8.18.2008

A Public Service Announcement: Cover Letters

If we could take just a brief moment away from our normally scheduled programming, perhaps we might offer, just once, something of actual use. If you’re a person who writes things, and also a person who submits things, either to Barrelhouse or other literary-type publications, please do not do the following things in your cover letter: 



1. After you mention the school that awarded you a BA, an MS, a PhD, an MFA, a GRE, whatever (and mentioning the school is fine, though not necessary) please do not then provide a laundry list of writers you “studied with” or “worked with,” as if the story you’ve submitted has somehow taken on the characteristics of those writers’ stories by osmosis. 

For one thing, the most obvious thing, the work you’ve submitted will be either good or not good, and the fact Joyce Carol Oates once read the story and said “start it on page 3,” or “show, don’t tell” doesn’t make even a tiny bit of difference (to us, anyway; maybe it made a tremendous amount of difference to the story itself, in which case you should send her some flowers or chocolates).

For another thing, who’s to say we even like the work of the authors you’ve mentioned?

Point is, this particular style of name-dropping isn’t even creative or interesting name-dropping, it’s literally just a dropping of names, random and meaningless. It does not define your work, it doesn’t define you, it doesn’t provide context for whatever you’ve done on the page, unless what you’ve done on the page fails in the ways one might expect the writings of an unimaginative name-dropper to fail.


2. One paragraph. One! Unless you’re a person who likes to write short little journalistic paragraphs, in which case, okay, fine: two.

More than two paragraphs is just padding, or nervous rambling.

Seriously: If you’d done enough fascinating writerly things in your life to merit more than one paragraph, your cover letter would read “Hi, this is John Cheever, I just came back from the dead and wrote this story, and here it is. Feel free to cram it up your cornhole, because it’s already been published in The New Yorker, losers.”


3. Lets say you’ve been published in thirty or forty literary journals. How about you just mention three or four of them? The phrases “such as” and “including” and “among others” are useful here.

Mention only the publications you’re most proud of. For instance: if you’ve had a story in Harper’s, the fact you’ve also had a story in the Valdosta State Thrice-Yearly Literary Compendium and Illustrated Cornucopia is fine, good, we’re proud of you, really, but telling us about it won’t add cache to your credentials. Come on!
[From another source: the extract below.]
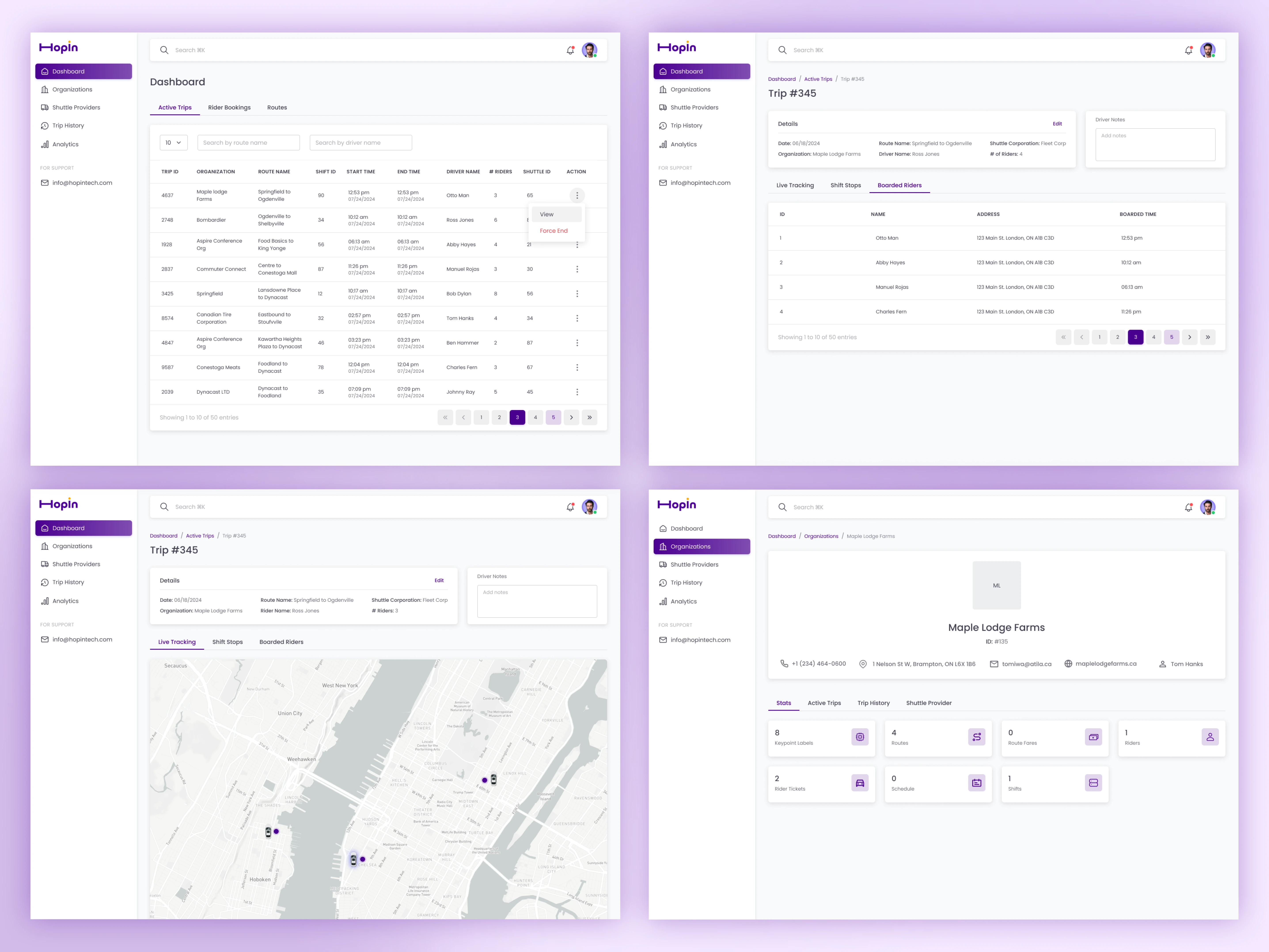Click the Schedule calendar icon
Image resolution: width=1269 pixels, height=952 pixels.
coord(976,783)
Harper’s!

And if you’ve had stories in thirty or forty small lit mags, small-small lit mags, the kinds we’ve probably never heard of and will not bother looking up, still: three or four of them will do. Because here we’ll let you in on a little secret, and it might sound mean but we’re just being honest, this is for your own good: seeing that someone has published in thirty or forty small-small magazines none of us has ever heard of triggers pretty much the same response as someone telling us, at a party, that he’s played Double-A baseball for the past thirty years for twenty different teams.

The response isn’t pity, exactly, it wouldn’t be fair to call it pity, because look, we've never been good enough at baseball to win even in Little League, and the minor leagues ain't nothing to sneeze at. But we don't need to know how many teams that ballplayer's shuffled between, if he only said "I play minor league ball" we might think oooh, a prospect, this guy might one day bat cleanup for the Yankees! and then we'd buy him drinks and suck up to him because we are, as you've always expected literary editors to be, shallow and self-serving.


3. All the obvious stuff: no weird fonts, no little monograms or family shields in the corner, we don’t think there’s any way to attach the smell of perfume to an electronic document, but if there is a way to attach the smell of perfume to an electronic document please do not attach the smell of perfume to your electronic document.


4. As Friend of the Barrelhouse and Eyeshot Editor Lee Klein once said, if your email address is something like GeniusWriter232@hotmail.com, or LonelyKittenPoems@gmail.com, you might want to consider getting yourself a new email address.


5. Please do not explain your story. Please do not even describe your story. Words to avoid: coming-of-age, heartbreaking, romp.


6. Please do not say "So-and-So suggested I send you this story" unless that particular So-and-So did, in point of fact, suggest that you send us your story. We know Joyce Carol Oates did not, in point of fact, suggest that you send us your story. We don't even know Joyce Carol Oates! Sure, there was that one night in Jersey City, but no one used real names and we pretended not to recognize her from the book jacket photos. 


Heed our tips, Barrelhousers! We want you to succeed! Because if you succeed, you will one day buy us drinks and let us party on your yacht, right? Right?